RECORD EXTRACTS
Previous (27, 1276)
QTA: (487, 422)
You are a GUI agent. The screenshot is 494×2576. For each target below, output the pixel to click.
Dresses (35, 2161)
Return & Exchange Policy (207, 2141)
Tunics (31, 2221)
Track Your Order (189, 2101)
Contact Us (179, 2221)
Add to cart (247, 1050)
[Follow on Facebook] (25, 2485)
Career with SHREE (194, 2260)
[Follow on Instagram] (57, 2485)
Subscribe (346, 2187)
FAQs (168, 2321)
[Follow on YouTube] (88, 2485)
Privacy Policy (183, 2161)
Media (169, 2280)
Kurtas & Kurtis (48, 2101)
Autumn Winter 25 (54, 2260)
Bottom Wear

WHAT IS NEEDED
Show, from the listing above, each line that contains the word "Follow".

RESULT OF THIS TASK
[Follow on Facebook] (25, 2485)
[Follow on Instagram] (57, 2485)
[Follow on YouTube] (88, 2485)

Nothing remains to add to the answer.